STATED GOAL: Duplicate every one of the following lines word for word, with nothing changed.

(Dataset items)
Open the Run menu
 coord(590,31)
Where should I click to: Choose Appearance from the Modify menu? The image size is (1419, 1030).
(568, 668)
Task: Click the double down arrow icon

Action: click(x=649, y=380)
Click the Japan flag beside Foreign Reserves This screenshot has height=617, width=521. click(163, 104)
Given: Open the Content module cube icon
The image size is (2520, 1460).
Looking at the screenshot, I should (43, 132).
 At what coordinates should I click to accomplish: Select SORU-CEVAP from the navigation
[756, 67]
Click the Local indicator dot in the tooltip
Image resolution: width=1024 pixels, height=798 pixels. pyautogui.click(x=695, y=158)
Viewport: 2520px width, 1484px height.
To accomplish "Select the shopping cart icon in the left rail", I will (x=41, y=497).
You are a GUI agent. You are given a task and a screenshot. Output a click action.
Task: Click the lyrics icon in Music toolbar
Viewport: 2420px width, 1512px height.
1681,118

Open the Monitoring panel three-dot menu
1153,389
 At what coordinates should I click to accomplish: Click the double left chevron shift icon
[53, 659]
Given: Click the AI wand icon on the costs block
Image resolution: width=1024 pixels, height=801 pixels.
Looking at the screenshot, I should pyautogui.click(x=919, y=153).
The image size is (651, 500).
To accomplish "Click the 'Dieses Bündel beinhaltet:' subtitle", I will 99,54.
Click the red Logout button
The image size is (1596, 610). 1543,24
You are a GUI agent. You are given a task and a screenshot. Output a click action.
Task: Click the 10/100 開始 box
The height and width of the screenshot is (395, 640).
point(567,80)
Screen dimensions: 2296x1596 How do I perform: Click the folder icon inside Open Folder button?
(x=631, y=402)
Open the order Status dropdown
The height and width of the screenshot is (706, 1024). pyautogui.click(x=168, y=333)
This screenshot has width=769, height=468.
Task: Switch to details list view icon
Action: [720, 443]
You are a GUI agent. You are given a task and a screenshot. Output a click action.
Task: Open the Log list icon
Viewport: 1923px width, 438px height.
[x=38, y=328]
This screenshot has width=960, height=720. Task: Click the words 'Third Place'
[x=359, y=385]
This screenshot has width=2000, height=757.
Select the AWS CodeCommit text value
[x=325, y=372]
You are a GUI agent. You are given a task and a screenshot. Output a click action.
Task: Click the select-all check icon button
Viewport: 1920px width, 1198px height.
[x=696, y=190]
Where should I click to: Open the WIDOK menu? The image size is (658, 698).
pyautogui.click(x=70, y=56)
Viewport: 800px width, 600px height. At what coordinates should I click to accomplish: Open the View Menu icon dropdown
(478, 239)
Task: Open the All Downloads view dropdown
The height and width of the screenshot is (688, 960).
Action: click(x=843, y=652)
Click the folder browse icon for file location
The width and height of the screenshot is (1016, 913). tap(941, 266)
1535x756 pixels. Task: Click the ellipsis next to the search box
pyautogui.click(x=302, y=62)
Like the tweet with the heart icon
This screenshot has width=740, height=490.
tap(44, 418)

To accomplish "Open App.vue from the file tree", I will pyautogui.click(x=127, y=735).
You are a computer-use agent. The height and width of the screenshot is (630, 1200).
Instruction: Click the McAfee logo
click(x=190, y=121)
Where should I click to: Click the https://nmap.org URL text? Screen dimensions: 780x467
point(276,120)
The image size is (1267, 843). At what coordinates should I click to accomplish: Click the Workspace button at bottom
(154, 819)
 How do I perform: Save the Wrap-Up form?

TASK SOLUTION:
Open the Run menu
 coord(590,31)
Where should I click to: Choose Appearance from the Modify menu? The image size is (1419, 1030).
(568, 668)
Task: Click the double down arrow icon

Action: click(x=649, y=380)
Click the Japan flag beside Foreign Reserves This screenshot has height=617, width=521. click(163, 104)
Given: Open the Content module cube icon
The image size is (2520, 1460).
Looking at the screenshot, I should (43, 132).
 At what coordinates should I click to accomplish: Select SORU-CEVAP from the navigation
[756, 67]
Click the Local indicator dot in the tooltip
Image resolution: width=1024 pixels, height=798 pixels. pyautogui.click(x=695, y=158)
Viewport: 2520px width, 1484px height.
To accomplish "Select the shopping cart icon in the left rail", I will (x=41, y=497).
You are a GUI agent. You are given a task and a screenshot. Output a click action.
Task: Click the lyrics icon in Music toolbar
Viewport: 2420px width, 1512px height.
1681,118

Open the Monitoring panel three-dot menu
1153,389
 At what coordinates should I click to accomplish: Click the double left chevron shift icon
[53, 659]
Given: Click the AI wand icon on the costs block
Image resolution: width=1024 pixels, height=801 pixels.
Looking at the screenshot, I should pyautogui.click(x=919, y=153).
The image size is (651, 500).
To accomplish "Click the 'Dieses Bündel beinhaltet:' subtitle", I will 99,54.
Click the red Logout button
The image size is (1596, 610). 1543,24
You are a GUI agent. You are given a task and a screenshot. Output a click action.
Task: Click the 10/100 開始 box
The height and width of the screenshot is (395, 640).
point(567,80)
Screen dimensions: 2296x1596 How do I perform: Click the folder icon inside Open Folder button?
(x=631, y=402)
Open the order Status dropdown
The height and width of the screenshot is (706, 1024). pyautogui.click(x=168, y=333)
This screenshot has width=769, height=468.
Task: Switch to details list view icon
Action: [720, 443]
You are a GUI agent. You are given a task and a screenshot. Output a click action.
Task: Open the Log list icon
Viewport: 1923px width, 438px height.
[x=38, y=328]
This screenshot has width=960, height=720. Task: Click the words 'Third Place'
[x=359, y=385]
This screenshot has width=2000, height=757.
Select the AWS CodeCommit text value
[x=325, y=372]
You are a GUI agent. You are given a task and a screenshot. Output a click action.
Task: Click the select-all check icon button
Viewport: 1920px width, 1198px height.
[x=696, y=190]
Where should I click to: Open the WIDOK menu? The image size is (658, 698).
pyautogui.click(x=70, y=56)
Viewport: 800px width, 600px height. At what coordinates should I click to accomplish: Open the View Menu icon dropdown
(478, 239)
Task: Open the All Downloads view dropdown
The height and width of the screenshot is (688, 960).
Action: click(x=843, y=652)
Click the folder browse icon for file location
The width and height of the screenshot is (1016, 913). tap(941, 266)
1535x756 pixels. Task: Click the ellipsis next to the search box
pyautogui.click(x=302, y=62)
Like the tweet with the heart icon
This screenshot has width=740, height=490.
tap(44, 418)

To accomplish "Open App.vue from the file tree", I will pyautogui.click(x=127, y=735).
You are a computer-use agent. The height and width of the screenshot is (630, 1200).
Instruction: Click the McAfee logo
click(x=190, y=121)
Where should I click to: Click the https://nmap.org URL text? Screen dimensions: 780x467
point(276,120)
The image size is (1267, 843). At what coordinates should I click to accomplish: Click the Workspace button at bottom
(154, 819)
 How do I perform: Save the Wrap-Up form?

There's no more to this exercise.